-- WHAT NEEDS TO BE DONE --
Could you write out every line of the listing below, word for word, with nothing changed, left out, or added?

Records from a data source:
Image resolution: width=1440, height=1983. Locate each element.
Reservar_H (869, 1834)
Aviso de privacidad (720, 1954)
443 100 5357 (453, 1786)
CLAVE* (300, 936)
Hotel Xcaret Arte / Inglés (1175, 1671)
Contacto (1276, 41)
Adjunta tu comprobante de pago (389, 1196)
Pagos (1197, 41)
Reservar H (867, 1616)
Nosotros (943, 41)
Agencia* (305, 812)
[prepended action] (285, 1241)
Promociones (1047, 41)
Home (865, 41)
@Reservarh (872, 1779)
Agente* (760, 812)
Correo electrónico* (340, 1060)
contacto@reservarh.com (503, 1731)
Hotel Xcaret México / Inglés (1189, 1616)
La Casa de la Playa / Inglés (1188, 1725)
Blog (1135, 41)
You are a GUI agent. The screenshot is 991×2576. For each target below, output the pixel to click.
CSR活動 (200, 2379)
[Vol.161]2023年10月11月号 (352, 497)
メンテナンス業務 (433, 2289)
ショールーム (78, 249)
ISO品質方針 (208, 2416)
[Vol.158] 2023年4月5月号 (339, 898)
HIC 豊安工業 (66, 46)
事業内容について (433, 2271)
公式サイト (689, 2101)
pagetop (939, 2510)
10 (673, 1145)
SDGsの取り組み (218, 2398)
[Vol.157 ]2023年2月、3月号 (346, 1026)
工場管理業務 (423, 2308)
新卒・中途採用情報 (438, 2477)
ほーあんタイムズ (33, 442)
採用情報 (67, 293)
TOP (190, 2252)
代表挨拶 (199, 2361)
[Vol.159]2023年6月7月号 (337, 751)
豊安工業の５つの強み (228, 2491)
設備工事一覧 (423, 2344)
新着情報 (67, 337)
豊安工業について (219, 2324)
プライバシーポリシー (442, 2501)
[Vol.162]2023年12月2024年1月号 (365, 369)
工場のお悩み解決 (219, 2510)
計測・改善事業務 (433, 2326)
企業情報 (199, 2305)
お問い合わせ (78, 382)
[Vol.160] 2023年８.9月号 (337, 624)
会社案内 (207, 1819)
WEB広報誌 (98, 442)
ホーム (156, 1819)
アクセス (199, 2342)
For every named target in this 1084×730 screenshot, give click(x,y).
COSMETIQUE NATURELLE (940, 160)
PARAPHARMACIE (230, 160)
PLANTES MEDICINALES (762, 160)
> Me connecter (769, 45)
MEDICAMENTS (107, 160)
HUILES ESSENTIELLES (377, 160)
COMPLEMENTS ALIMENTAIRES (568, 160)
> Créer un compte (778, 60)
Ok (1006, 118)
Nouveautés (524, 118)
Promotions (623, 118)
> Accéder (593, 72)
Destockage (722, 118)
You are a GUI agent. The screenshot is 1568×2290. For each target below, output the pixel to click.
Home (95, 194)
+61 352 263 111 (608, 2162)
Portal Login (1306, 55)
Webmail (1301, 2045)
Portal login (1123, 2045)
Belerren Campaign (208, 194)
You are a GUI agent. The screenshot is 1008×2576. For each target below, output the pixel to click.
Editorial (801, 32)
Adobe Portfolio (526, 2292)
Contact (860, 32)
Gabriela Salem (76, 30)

-- OUTPUT FOR THIS EXERCISE --
Image resolution: width=1440, height=1983. Locate each element.
Reservar_H (869, 1834)
Aviso de privacidad (720, 1954)
443 100 5357 (453, 1786)
CLAVE* (300, 936)
Hotel Xcaret Arte / Inglés (1175, 1671)
Contacto (1276, 41)
Adjunta tu comprobante de pago (389, 1196)
Pagos (1197, 41)
Reservar H (867, 1616)
Nosotros (943, 41)
Agencia* (305, 812)
[prepended action] (285, 1241)
Promociones (1047, 41)
Home (865, 41)
@Reservarh (872, 1779)
Agente* (760, 812)
Correo electrónico* (340, 1060)
contacto@reservarh.com (503, 1731)
Hotel Xcaret México / Inglés (1189, 1616)
La Casa de la Playa / Inglés (1188, 1725)
Blog (1135, 41)
You are a GUI agent. The screenshot is 991×2576. For each target below, output the pixel to click.
CSR活動 (200, 2379)
[Vol.161]2023年10月11月号 (352, 497)
メンテナンス業務 (433, 2289)
ショールーム (78, 249)
ISO品質方針 (208, 2416)
[Vol.158] 2023年4月5月号 (339, 898)
HIC 豊安工業 (66, 46)
事業内容について (433, 2271)
公式サイト (689, 2101)
pagetop (939, 2510)
10 (673, 1145)
SDGsの取り組み (218, 2398)
[Vol.157 ]2023年2月、3月号 (346, 1026)
工場管理業務 (423, 2308)
新卒・中途採用情報 (438, 2477)
ほーあんタイムズ (33, 442)
採用情報 (67, 293)
TOP (190, 2252)
代表挨拶 (199, 2361)
[Vol.159]2023年6月7月号 (337, 751)
豊安工業の５つの強み (228, 2491)
設備工事一覧 (423, 2344)
新着情報 (67, 337)
豊安工業について (219, 2324)
プライバシーポリシー (442, 2501)
[Vol.162]2023年12月2024年1月号 (365, 369)
工場のお悩み解決 (219, 2510)
計測・改善事業務 (433, 2326)
企業情報 (199, 2305)
お問い合わせ (78, 382)
[Vol.160] 2023年８.9月号 (337, 624)
会社案内 (207, 1819)
WEB広報誌 (98, 442)
ホーム (156, 1819)
アクセス (199, 2342)
For every named target in this 1084×730 screenshot, give click(x,y).
COSMETIQUE NATURELLE (940, 160)
PARAPHARMACIE (230, 160)
PLANTES MEDICINALES (762, 160)
> Me connecter (769, 45)
MEDICAMENTS (107, 160)
HUILES ESSENTIELLES (377, 160)
COMPLEMENTS ALIMENTAIRES (568, 160)
> Créer un compte (778, 60)
Ok (1006, 118)
Nouveautés (524, 118)
Promotions (623, 118)
> Accéder (593, 72)
Destockage (722, 118)
You are a GUI agent. The screenshot is 1568×2290. For each target below, output the pixel to click.
Home (95, 194)
+61 352 263 111 (608, 2162)
Portal Login (1306, 55)
Webmail (1301, 2045)
Portal login (1123, 2045)
Belerren Campaign (208, 194)
You are a GUI agent. The screenshot is 1008×2576. For each target below, output the pixel to click.
Editorial (801, 32)
Adobe Portfolio (526, 2292)
Contact (860, 32)
Gabriela Salem (76, 30)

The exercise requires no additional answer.